China's Oil Thirst Strengthens Ties with Middle East

China’s statistics regarding energy related necessities are full of meaning and symbolism. Surprisingly, in 2009 Saudi Arabia exported more oil towards China than the US, changing the conventional flow of its market. Consequently, these shifts also determine worldwide political strategies.
After twenty-two years of petrol partnership with the United States, Saudi Arabia now exports less than one million barrels to its regular customer. On the other hand, Saudi relations with China are progressively increasing. The yearly oil import for the first time surpassed the one-million-barrel threshold, almost doubling their previous value.
The United States is gradually turning away from petrol as an energy source and embracing biofuels and renewable forms instead both because of Obama’s environmental policies as well the general response triggered by the oil spill in the Gulf of Mexico. Oil-producing countries, therefore, fear a regression from their regular customers and look to China as their new largest consumer. Industrial collaboration is thus also emerging between these countries and China.
The crown-owned Saudi Aramco company, for example, recently finished building an oil refinery in Fujian Province, which is programmed to receive 200,000 oil barrels a day. A second project is taking place in Qingdao. The shifts in these countries’ economic policies prove to be more of a necessity than a choice.
China’s demand is expected to double in the next two years, reaching a growth of 90,000 barrels a day. This prediction seems accurate, as China’s oil consumption has doubled over the past decade simultaneously to its domestic economic growth. It is, thus, more important to understand countries’ economic tendencies as opposed to their figures.

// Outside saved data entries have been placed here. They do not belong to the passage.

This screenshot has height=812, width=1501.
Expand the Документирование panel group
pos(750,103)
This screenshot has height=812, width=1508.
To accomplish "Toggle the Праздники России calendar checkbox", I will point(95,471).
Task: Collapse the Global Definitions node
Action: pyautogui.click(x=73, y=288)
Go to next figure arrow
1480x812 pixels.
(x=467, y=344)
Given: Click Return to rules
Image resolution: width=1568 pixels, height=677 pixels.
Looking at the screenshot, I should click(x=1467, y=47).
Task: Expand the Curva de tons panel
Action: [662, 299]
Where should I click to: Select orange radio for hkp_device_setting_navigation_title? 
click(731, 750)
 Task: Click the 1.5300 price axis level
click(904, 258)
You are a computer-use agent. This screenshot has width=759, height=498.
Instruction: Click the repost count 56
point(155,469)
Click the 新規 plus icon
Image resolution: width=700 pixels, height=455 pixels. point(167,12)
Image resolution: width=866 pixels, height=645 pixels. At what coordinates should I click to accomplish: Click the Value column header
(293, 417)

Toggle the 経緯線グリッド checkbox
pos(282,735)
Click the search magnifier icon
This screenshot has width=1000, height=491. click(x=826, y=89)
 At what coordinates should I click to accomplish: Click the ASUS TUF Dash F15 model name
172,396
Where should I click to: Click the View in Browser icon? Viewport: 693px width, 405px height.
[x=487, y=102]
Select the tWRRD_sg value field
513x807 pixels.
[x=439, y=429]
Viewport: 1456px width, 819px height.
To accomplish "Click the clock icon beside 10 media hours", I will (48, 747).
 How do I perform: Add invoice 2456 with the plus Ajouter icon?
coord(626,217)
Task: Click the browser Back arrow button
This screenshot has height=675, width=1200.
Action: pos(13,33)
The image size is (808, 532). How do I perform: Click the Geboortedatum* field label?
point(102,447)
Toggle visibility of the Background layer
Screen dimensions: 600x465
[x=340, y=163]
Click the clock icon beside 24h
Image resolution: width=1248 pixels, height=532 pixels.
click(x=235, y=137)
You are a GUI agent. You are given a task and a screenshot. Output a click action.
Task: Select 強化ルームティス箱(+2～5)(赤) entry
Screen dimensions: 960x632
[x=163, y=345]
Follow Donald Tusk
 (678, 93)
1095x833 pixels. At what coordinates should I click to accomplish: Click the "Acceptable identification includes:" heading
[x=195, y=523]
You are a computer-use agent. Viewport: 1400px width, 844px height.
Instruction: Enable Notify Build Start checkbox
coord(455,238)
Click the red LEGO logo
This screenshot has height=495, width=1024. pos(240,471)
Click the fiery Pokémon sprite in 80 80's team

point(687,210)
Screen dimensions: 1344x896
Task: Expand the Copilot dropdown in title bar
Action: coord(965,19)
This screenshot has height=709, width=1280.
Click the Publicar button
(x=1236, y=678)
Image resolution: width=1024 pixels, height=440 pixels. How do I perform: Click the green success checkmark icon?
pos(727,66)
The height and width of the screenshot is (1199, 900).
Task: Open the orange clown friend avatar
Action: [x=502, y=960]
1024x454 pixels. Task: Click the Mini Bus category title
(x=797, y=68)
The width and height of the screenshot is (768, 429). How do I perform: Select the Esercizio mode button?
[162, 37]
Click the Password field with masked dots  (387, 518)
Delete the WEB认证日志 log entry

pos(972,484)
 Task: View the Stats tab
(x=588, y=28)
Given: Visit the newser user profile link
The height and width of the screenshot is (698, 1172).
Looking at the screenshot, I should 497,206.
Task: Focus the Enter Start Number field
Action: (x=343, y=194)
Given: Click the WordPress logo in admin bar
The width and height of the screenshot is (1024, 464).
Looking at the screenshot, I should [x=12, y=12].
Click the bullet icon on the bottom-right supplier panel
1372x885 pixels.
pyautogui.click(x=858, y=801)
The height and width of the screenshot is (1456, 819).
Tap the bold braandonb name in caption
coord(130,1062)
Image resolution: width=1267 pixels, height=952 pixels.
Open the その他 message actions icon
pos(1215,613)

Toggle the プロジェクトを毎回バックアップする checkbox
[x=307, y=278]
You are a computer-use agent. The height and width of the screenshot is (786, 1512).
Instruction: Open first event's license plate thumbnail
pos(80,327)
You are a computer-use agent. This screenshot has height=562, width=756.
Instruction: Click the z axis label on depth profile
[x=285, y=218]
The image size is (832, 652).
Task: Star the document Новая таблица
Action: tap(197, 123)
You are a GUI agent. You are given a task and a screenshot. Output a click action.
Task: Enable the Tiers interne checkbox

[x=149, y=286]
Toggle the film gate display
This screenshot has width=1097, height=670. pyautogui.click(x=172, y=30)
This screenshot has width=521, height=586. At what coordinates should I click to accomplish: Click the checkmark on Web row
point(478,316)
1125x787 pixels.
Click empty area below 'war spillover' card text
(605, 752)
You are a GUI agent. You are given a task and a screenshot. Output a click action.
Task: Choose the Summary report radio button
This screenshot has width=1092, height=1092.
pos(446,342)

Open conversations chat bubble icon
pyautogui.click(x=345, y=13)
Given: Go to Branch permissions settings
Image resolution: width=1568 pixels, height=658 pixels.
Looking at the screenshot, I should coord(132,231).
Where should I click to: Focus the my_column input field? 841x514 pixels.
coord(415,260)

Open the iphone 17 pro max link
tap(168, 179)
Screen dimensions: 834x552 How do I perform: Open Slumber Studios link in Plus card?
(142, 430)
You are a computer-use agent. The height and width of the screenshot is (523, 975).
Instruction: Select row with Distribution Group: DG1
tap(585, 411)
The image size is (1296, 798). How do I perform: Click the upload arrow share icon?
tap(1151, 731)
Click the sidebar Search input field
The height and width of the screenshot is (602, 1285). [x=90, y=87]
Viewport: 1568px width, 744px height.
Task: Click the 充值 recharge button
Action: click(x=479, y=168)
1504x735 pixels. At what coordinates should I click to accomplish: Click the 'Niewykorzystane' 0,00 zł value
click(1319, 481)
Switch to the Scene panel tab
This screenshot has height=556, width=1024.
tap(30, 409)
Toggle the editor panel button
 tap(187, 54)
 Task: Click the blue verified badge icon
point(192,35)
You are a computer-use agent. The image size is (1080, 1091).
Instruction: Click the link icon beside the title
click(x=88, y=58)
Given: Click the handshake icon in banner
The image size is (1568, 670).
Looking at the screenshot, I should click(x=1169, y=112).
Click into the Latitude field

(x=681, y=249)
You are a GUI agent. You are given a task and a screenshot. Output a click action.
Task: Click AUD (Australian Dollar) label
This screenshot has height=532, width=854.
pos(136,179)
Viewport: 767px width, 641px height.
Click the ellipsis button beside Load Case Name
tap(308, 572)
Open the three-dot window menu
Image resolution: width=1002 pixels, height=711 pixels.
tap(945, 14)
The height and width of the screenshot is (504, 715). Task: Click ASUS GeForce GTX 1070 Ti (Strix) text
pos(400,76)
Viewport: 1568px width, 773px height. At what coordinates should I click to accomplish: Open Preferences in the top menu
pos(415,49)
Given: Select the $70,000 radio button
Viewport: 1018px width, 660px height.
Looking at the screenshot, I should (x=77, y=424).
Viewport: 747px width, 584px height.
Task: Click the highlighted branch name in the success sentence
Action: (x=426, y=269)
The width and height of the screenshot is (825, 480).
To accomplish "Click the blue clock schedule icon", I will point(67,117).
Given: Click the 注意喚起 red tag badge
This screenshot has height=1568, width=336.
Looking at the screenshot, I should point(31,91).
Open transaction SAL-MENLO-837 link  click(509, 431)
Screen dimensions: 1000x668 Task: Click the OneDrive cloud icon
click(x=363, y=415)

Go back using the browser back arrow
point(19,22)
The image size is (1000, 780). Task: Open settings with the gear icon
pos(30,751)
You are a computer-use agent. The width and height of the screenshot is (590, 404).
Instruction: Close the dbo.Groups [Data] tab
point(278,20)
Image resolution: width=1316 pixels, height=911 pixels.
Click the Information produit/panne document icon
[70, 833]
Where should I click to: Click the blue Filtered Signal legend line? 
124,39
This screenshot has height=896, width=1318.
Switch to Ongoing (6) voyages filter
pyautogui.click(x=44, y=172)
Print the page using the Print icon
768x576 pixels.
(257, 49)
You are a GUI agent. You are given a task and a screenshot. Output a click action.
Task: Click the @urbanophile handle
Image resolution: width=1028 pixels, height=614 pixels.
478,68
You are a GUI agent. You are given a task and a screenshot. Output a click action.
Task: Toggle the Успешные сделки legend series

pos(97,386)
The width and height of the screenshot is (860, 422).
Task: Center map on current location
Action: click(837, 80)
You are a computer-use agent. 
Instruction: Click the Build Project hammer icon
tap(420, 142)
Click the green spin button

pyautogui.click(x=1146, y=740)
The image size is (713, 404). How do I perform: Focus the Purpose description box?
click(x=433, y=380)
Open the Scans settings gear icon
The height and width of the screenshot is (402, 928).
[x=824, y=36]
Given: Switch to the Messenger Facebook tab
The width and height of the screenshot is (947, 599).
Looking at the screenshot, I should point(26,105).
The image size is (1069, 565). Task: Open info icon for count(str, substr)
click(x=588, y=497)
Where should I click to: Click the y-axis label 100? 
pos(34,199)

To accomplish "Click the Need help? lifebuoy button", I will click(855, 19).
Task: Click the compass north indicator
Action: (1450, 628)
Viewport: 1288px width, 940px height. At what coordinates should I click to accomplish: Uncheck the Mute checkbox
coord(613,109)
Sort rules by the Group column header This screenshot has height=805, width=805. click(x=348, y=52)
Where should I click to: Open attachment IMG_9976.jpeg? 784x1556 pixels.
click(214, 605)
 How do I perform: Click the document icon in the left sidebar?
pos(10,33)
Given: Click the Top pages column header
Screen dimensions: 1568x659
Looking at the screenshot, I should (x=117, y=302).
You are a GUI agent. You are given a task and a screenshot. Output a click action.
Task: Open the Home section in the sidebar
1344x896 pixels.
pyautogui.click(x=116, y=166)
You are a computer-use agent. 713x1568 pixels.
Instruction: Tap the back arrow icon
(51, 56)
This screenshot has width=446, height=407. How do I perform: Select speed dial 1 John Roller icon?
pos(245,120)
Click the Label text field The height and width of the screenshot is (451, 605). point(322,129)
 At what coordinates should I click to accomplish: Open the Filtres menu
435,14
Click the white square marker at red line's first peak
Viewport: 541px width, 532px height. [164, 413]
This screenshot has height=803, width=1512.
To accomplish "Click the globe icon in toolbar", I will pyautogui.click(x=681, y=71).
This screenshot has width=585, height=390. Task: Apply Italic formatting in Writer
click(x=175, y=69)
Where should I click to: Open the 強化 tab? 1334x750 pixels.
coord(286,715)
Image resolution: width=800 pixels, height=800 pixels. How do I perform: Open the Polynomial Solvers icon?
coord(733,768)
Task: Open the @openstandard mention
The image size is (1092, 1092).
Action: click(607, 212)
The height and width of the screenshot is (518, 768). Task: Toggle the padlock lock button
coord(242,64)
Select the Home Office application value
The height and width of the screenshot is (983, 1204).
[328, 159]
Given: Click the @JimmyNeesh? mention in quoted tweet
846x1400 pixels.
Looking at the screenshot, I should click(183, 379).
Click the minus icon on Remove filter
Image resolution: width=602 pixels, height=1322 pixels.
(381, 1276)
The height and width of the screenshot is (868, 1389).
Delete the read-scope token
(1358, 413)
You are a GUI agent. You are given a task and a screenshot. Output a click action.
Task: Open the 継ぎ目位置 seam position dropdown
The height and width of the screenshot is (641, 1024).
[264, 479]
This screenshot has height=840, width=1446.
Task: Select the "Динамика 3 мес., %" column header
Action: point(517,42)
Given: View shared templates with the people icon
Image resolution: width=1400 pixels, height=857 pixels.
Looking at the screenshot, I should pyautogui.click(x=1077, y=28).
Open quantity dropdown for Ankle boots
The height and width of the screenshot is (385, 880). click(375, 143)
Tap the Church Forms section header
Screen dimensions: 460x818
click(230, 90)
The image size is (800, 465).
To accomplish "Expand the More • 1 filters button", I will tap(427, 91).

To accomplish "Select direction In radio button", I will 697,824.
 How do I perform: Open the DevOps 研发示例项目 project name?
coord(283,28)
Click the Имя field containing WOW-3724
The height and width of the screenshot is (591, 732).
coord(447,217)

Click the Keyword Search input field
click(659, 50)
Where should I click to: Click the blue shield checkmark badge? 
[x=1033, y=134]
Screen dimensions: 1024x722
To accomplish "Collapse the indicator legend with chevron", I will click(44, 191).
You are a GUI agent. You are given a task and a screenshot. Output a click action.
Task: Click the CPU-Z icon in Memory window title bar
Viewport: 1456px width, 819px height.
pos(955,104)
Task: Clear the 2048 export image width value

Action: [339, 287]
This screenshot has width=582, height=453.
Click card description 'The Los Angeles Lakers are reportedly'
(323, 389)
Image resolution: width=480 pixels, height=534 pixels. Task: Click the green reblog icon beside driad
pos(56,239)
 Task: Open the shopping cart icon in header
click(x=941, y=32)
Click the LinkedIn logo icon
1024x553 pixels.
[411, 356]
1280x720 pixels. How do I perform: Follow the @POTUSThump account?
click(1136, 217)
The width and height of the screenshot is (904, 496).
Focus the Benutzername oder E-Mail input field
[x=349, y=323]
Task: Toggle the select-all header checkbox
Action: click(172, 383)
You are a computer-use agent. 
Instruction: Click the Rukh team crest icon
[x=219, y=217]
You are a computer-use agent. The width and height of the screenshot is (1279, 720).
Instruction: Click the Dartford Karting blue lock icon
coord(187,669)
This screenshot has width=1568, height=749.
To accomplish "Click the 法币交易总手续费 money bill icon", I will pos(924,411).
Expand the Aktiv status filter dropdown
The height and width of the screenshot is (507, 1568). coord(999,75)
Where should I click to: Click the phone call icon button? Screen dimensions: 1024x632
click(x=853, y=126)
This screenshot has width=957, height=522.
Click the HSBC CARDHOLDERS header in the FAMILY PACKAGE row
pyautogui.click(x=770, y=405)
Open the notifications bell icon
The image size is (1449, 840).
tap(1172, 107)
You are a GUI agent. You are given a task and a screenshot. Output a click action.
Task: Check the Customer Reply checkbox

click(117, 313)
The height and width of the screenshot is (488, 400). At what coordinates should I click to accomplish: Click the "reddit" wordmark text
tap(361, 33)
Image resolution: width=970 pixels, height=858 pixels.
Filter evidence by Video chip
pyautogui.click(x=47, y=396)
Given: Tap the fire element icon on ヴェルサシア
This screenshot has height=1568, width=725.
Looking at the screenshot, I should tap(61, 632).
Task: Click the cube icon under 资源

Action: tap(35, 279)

The United States still holds higher per-capital oil consumption, ten times that of China’s. But the gap is narrowing rapidly as China’s imports increase. In 2009 alone, China sourced more than half of its necessities globally, in comparison to a mere 6 percent in 1993. China is thus forced to combine its economic interests – and allies – with its political ones. Its primary suppliers are Saudi Arabia and Angola.
It is no surprise how Riyad holds eighth place as a Chinese supplier around the world (with an export value worth twice as much as Italy’s). China then has to keep a stable relationship towards an area as sensitive as the Middle East in order to feed its immediate national interest.
Such has been the case with Teheran, where China has promoted an attitude of negotiation as opposed to a punitive one. But the relations with Iran, currently China’s third largest supplier, are creating tension between Beijing and the White House parallel to those between Sudan and Chavez’s Venezuela.
The petrol industry is redesigning international relations and foreign policies, and those previously mentioned are just a glimpse of the repercussions they will unfold.